• **Required task**
In the items below, substitute "third" for "second" and reproduce everything from the line containing "Click the 确定 button" down to the line containing "[x=415, y=266]", with all else unchanged.

• **Excerpted data**
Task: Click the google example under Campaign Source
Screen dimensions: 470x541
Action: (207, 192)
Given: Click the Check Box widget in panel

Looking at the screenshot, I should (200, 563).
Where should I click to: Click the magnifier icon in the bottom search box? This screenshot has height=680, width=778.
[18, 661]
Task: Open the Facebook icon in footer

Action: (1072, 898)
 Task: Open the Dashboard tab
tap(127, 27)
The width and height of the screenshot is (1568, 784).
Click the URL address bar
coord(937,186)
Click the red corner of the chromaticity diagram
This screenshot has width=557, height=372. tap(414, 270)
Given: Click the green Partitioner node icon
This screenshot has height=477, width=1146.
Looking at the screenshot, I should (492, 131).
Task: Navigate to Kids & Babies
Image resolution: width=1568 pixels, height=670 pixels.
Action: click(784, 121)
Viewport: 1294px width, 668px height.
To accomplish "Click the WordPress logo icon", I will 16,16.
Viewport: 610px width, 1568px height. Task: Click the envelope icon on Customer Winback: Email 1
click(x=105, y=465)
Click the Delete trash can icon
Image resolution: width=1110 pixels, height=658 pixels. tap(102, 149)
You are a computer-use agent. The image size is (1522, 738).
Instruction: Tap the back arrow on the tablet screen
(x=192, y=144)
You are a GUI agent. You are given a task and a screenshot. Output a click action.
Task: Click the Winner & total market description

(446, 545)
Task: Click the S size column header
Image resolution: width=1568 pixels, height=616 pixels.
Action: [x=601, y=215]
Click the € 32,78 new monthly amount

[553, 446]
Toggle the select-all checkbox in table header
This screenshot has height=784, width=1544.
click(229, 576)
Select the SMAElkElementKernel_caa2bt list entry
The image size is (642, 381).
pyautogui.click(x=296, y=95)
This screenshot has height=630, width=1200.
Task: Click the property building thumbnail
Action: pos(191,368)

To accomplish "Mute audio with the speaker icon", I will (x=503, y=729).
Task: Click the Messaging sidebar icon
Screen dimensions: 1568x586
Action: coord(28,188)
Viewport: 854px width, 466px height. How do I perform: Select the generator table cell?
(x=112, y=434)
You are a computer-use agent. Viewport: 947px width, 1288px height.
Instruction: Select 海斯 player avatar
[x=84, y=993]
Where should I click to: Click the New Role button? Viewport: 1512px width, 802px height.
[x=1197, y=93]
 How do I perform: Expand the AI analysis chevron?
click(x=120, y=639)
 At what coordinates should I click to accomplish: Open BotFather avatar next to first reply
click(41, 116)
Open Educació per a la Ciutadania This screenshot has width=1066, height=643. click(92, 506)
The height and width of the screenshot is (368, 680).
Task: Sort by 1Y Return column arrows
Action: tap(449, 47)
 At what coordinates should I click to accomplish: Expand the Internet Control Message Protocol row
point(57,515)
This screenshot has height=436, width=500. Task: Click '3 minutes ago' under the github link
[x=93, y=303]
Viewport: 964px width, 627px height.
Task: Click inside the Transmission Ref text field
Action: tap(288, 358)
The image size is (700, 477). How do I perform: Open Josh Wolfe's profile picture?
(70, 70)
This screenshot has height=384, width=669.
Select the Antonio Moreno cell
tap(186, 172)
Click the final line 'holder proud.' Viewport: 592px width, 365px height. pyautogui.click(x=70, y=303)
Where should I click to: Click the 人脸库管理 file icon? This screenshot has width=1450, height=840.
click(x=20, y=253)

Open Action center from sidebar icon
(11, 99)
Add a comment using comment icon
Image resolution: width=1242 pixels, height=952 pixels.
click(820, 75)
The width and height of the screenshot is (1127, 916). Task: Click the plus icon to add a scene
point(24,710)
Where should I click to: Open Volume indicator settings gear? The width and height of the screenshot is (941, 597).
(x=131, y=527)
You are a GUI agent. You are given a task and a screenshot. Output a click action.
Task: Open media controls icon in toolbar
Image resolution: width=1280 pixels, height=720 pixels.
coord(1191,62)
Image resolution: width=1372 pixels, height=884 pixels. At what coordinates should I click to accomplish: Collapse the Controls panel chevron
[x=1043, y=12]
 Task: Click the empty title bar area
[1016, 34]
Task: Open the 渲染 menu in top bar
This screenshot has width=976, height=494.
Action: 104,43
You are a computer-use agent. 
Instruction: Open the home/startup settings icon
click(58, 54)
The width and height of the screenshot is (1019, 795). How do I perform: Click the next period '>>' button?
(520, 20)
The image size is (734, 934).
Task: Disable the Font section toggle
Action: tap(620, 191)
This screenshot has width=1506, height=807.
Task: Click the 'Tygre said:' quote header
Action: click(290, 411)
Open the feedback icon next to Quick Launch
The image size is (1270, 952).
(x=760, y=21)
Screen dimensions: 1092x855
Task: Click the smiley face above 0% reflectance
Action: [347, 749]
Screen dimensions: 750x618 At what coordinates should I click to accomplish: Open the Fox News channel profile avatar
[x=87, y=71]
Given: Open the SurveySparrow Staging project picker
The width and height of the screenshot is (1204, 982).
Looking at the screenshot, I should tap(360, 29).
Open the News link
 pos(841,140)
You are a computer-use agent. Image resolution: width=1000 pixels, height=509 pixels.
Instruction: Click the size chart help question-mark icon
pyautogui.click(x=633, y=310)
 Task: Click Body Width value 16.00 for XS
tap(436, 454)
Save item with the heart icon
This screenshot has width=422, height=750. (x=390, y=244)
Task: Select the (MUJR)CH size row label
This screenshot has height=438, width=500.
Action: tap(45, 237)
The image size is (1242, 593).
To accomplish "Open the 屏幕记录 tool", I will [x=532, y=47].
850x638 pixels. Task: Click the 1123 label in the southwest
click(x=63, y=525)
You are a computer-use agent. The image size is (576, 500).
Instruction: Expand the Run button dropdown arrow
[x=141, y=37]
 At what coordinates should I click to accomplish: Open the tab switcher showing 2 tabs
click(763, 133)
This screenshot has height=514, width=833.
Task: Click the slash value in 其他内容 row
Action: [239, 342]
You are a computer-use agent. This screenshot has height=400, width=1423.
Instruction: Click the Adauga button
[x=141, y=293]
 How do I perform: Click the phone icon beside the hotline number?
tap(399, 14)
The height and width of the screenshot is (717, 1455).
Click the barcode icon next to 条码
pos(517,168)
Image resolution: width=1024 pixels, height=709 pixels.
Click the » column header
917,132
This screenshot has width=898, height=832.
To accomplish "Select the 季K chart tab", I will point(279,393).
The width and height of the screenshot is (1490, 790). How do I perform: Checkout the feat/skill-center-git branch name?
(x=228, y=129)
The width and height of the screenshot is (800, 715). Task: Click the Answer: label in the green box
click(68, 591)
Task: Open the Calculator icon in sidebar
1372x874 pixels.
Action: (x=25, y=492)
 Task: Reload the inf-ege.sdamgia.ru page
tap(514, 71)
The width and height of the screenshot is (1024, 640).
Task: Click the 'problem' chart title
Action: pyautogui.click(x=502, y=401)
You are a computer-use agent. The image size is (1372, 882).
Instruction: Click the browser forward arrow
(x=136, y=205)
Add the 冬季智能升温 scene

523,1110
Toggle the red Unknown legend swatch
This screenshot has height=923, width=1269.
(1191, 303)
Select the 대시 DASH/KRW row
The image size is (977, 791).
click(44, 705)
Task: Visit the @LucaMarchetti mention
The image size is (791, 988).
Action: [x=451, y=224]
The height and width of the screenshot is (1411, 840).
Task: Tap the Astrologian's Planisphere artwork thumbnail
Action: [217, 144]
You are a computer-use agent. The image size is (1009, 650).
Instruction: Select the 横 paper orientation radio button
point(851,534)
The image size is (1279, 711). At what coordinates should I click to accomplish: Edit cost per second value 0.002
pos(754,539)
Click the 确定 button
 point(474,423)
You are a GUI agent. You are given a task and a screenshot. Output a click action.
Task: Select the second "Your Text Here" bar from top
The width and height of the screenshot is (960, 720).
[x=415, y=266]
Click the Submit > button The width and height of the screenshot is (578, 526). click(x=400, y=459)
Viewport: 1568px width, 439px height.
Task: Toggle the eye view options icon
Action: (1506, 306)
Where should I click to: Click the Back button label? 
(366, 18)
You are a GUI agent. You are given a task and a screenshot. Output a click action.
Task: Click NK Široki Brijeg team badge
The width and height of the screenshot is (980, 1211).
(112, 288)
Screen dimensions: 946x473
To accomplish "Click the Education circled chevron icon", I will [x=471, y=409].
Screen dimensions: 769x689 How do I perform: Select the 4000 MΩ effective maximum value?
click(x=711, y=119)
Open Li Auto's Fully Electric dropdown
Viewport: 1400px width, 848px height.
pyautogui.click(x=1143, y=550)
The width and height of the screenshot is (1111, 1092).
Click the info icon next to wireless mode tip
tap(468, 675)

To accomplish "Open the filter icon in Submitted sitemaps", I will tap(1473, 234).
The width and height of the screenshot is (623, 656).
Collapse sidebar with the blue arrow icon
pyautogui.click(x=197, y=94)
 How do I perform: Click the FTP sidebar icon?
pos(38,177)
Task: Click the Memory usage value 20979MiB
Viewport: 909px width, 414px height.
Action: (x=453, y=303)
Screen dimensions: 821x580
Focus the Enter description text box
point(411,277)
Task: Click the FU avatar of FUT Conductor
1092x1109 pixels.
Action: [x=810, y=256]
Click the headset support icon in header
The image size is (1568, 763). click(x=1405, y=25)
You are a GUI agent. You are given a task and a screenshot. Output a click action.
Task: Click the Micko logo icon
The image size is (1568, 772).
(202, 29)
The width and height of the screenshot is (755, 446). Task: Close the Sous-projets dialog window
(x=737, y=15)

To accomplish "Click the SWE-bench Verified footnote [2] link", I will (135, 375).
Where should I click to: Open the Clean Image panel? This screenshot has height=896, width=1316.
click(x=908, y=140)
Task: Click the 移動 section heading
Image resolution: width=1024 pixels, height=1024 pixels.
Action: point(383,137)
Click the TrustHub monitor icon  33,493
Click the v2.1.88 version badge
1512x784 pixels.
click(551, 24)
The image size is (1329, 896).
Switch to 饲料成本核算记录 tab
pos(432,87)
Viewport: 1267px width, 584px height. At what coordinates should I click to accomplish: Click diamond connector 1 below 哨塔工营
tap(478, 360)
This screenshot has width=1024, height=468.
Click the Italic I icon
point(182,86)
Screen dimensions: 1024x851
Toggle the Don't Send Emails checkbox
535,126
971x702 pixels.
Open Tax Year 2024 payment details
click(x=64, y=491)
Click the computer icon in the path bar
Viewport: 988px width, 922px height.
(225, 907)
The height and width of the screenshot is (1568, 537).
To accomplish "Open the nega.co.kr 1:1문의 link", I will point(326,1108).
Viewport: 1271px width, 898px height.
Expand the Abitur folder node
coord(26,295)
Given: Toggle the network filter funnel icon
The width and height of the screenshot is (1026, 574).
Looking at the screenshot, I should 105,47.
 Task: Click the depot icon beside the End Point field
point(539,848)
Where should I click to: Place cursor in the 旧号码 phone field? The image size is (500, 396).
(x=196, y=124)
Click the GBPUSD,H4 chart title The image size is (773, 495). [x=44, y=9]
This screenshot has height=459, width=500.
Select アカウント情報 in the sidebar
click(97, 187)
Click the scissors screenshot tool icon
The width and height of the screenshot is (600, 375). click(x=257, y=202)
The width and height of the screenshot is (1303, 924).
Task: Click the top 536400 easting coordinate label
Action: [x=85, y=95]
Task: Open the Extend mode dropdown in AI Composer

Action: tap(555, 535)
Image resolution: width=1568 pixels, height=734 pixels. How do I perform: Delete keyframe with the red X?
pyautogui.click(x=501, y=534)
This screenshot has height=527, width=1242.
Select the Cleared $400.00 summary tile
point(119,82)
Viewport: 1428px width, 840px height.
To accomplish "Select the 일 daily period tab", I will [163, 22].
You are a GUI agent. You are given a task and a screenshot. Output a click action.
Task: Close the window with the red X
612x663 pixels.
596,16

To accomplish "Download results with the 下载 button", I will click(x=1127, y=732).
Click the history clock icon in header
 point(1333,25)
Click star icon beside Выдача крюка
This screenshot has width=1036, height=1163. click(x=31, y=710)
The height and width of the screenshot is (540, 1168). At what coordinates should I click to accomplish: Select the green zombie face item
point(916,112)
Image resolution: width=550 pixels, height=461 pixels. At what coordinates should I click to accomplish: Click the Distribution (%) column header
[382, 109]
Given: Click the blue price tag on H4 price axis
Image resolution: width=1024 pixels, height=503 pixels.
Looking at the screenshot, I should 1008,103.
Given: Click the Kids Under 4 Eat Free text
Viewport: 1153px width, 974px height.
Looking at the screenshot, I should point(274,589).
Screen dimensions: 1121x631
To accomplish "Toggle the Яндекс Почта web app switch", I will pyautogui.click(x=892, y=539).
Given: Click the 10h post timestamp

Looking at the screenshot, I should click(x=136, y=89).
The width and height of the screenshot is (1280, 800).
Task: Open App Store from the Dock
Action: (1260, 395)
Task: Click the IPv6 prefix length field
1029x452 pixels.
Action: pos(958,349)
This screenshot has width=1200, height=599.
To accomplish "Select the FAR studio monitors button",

• **Worked solution**
Click the 确定 button
 point(474,423)
You are a GUI agent. You are given a task and a screenshot. Output a click action.
Task: Select the third "Your Text Here" bar from top
The width and height of the screenshot is (960, 720).
[x=415, y=266]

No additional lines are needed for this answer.